Every parent and carer should be determined to be incredibly nosy about their child’s online activity. If that involves having access to your child’s login details so that you can monitor their online activity . . . then so be it.
If that involves sharing accounts so you know when they’ve been active in certain places, and how active, and the type of activity that they’ve been involving themselves in … then you shouldn’t feel guilt or shame about taking this step.
Many parents and carers, whose children have been in trouble online, report that they wished they’d known more about what their children were up to. It really does stand to reason that knowledge is power when keeping your child safe online.
“At the end of the day, the most overwhelming key to a child’s success is the positive involvement of parents.”
– Jane D. Hull
Here are six approaches to consider when stepping into your child’s online world in a respectful, yet effective, way:
- Discover the internet together.
For parents and carers of young children particularly, this helps them to avoid finding the pitfalls of the internet on their own. It’s better to allow them to discover these pitfalls with a supportive person sitting next to them. Explore and browse the internet together. Show them what a Google search can produce and show them the ineffective and useless things that a Google search can also produce. Find safe, enjoyable and engaging websites at their age level together.
- Agree on the rules of engagement.
This means discussing together the when of the internet, the time allocation that will be allowed in your household, the type of behaviour that is acceptable, the types of sites that you will and won’t allow access to, and the rules that apply specifically to sharing personal information online. This should include clear guidelines about which information about themselves is appropriate to share, and which information about themselves is unsafe to share with people they have not yet met face to face.
- Discuss fake friends.
Make it clear to your children that there are people in the online world who will represent themselves as somebody they are not. Ask them about how they would know if a person was not who they claimed to be and point out how difficult that really is. Once children have realised this, they will often decide for themselves that the safest assumption they can make about online friends is that they could be fake. Point out the differences in conduct between friends who might be fakes and those that we know and trust and see regularly.
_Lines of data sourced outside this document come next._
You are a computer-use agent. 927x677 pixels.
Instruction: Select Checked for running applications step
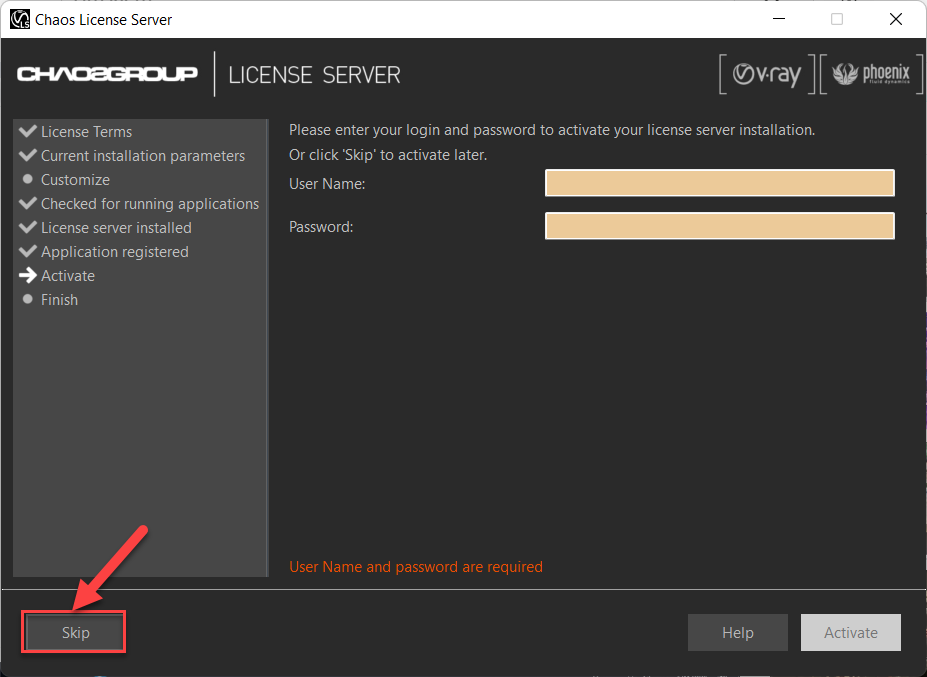(x=149, y=204)
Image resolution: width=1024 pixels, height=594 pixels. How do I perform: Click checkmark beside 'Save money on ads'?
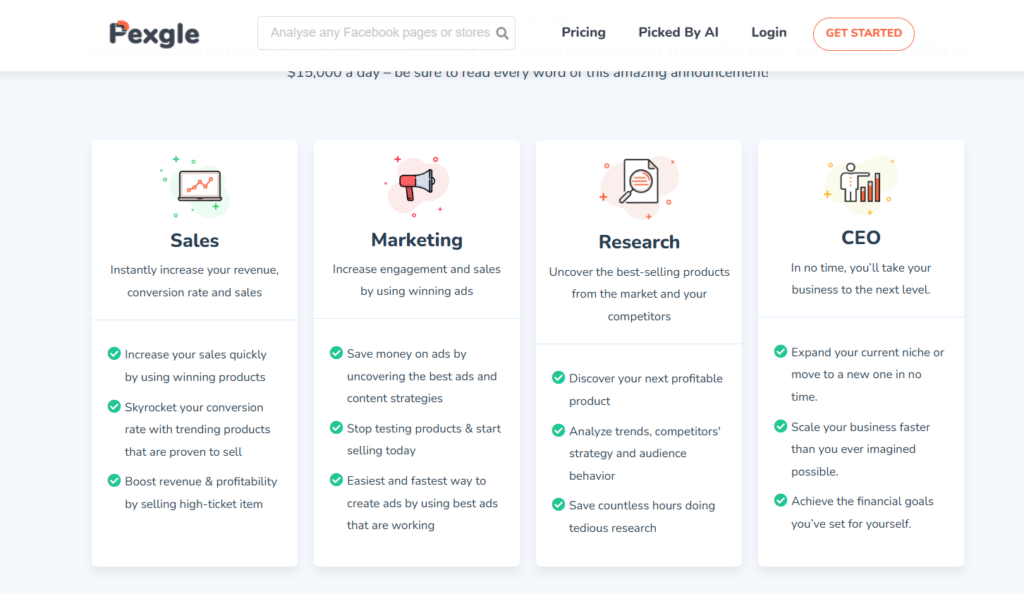336,353
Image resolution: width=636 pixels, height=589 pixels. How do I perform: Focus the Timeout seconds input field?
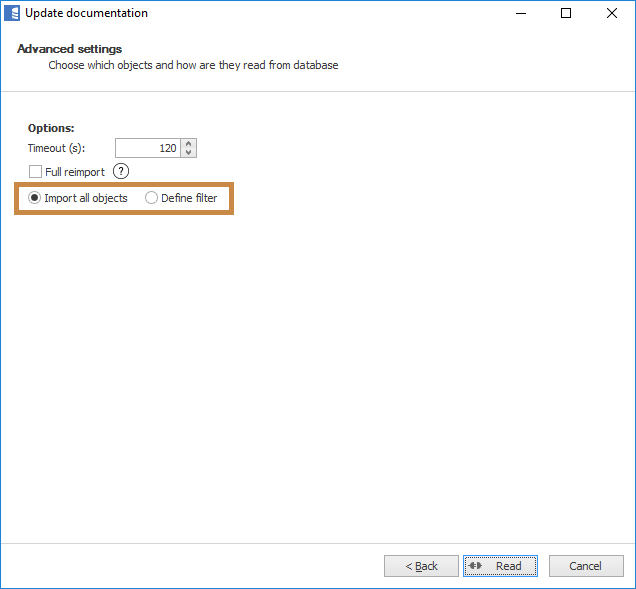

- Let your children show you what they’re doing online.
It’s very important for children to get affirmation from their parents about positive behaviour and positive activities online. When they complete a game that you’ve agreed is safe, achieving a high score or a personal best in that game, it’s important that they can bring the device over to you and get a pat on the back for a job well done. You’re actually giving them a pat on the back for engaging in the internet positively … they’re just taking it as a pat on the back for killing a thousand aliens! Either way, we are rewarding positive behaviour in the online realm of their lives.
- Encourage ‘cognitive load management’.
This is a technical skill, but is also very important for young people to develop. There is an enormous amount of information available online, and it’s essential to have a strong filter for what’s useless and what’s useful. Practise some Google searches about very generic topics and help them decipher the valuable from the worthless, as if they were completing a school project on this topic.
- Stay positive about the internet.
The more you refer to the internet as a dangerous, as a fearful, as an awful place … the more you encourage your child to take their online behaviour underground and to disengage you from their online world. The internet need not be known as a dark threat, but as something that can be a wonderful tool not only for your children in their lives, but for you, too. When you’re positive about the internet, your children are likely to share more with you about their activity on it.